@Jonathan Landrum pointed out the solution in his comment. This answer fleshes out that solution.
In any tree, there is exactly one path between any two nodes. Therefore, this problem boils down to determining the unique path between those two nodes.
In any rooted tree, the shortest path between two nodes u and v can be found by finding the lowest common ancestor x of the two nodes, then concatenating the paths from u to x and from x to v. In your case, you therefore need to find the LCA of the two nodes, then glue these paths together.

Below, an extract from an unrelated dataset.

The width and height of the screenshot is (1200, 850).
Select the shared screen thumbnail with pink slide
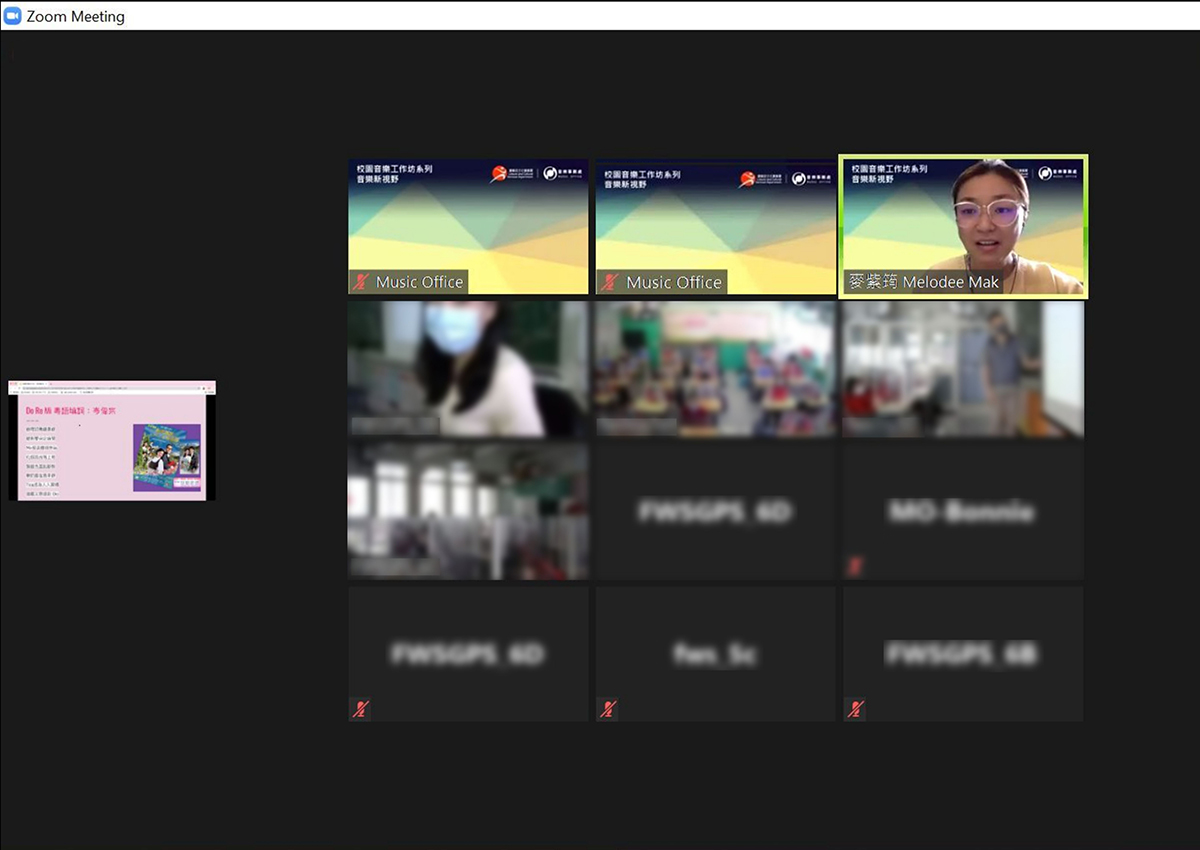point(112,440)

Since you have an infinite binary tree, I assume that the representation is as follows:
1
/
2 3
/ /
4 5 6 7
/ / / /
8 9 10 11 12 13 14 15
This tree shape has a really interesting property if you write all the numbers in binary:
1
/
10 11
/ /
100 101 110 111
/ / / /
1000 1001 1010 1011 1100 1101 1110 1111
There's a few things you can notice. First, the depth of each node is given by one minus the index of the MSB.

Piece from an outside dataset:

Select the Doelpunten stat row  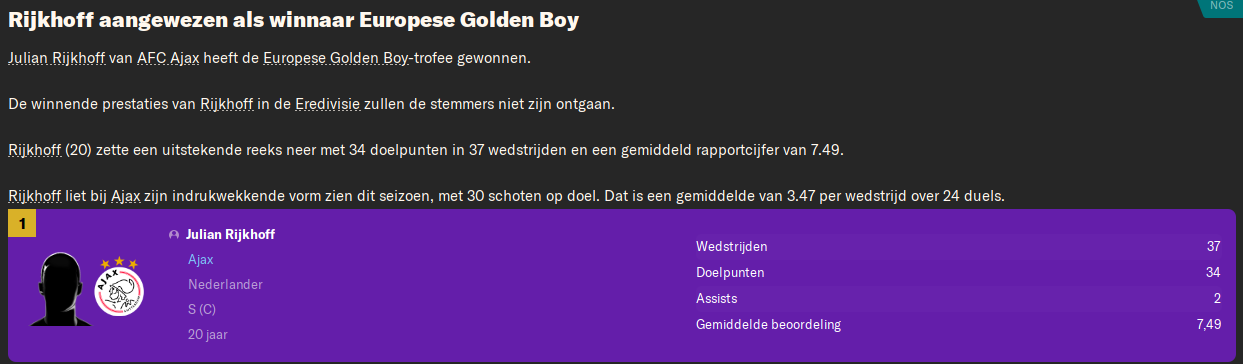958,272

Next, notice that if a number has binary representation b1 b2 ... bn-1bn, then its parent is b1 b2 ... bn-1, and it's a left child if bn = 0 and a right child if bn = 1. By applying this property repeatedly, we get the following: a node u is the kth ancestor of v if and only if (v >> k) = u
.
This gives us a lot to work with. Typically, you'd compute LCA(u, v) in the following way:
- If u is deeper than v, step upward from u until you reach a node at the same depth as v (and, vice-versa, step up from v if v is deeper).

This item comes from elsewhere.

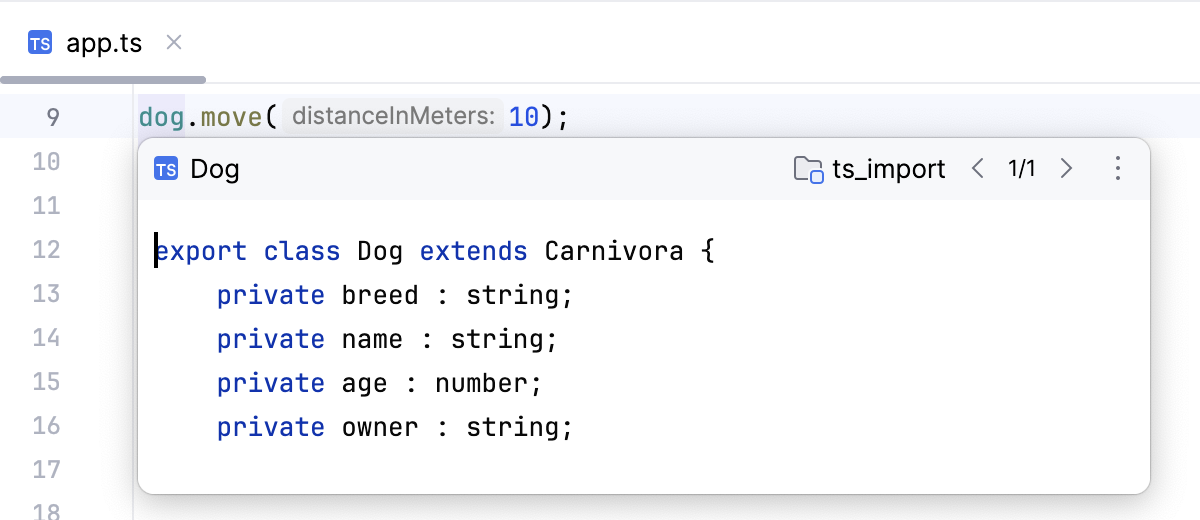Click the distanceInMeters parameter hint
The image size is (1200, 520).
coord(393,117)
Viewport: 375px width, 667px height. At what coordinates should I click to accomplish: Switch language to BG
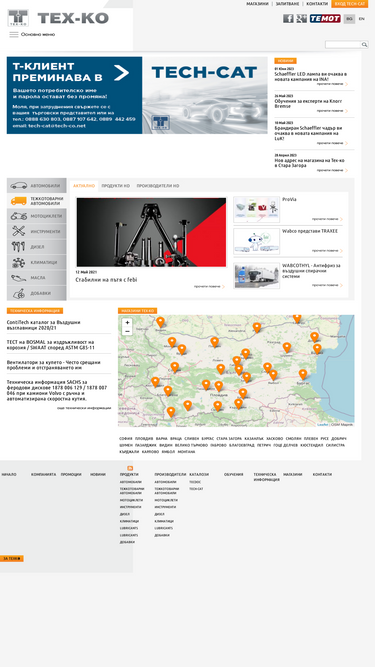(x=349, y=19)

- Walk upward from u and v at the same rate until they reach the same node. That node is the LCA.
We could implement this directly in time O(log max{u, v}) as follows. To do step (1), compute the index of the MSB of u and v to determine the depths d(u) and d(v) of each node. Let's assume WLOG that d(v) ≥ d(u). In that case, we can find the ancestor of u that's at the same depth of v in time O(1) by computing v >> (d(u) - d(v)). Nifty! To do step (2), we compare u and v and, if they're unequal, shift each one left by one spot, simulating stepping up one level. The maximum number of times we can do this is given by O(log max{u, v}), so the overall runtime is O(log max{u, v}).
However, we can speed this up exponentially by using a modified binary search. The depth of the LCA of u and v must be between 0 and min{d(u), d(v)}. Once we find a common ancestor x of u and v, we know that all ancestors of x are also common ancestors of u and v. Therefore, we can binary search over the possible depths of the LCA for u and v, computing the ancestor of each node from that depth by using a bitshift. This will run in time O(log log max{u, v}), since the maximum depth of u is O(log u) and the maximum depth of v is O(log v).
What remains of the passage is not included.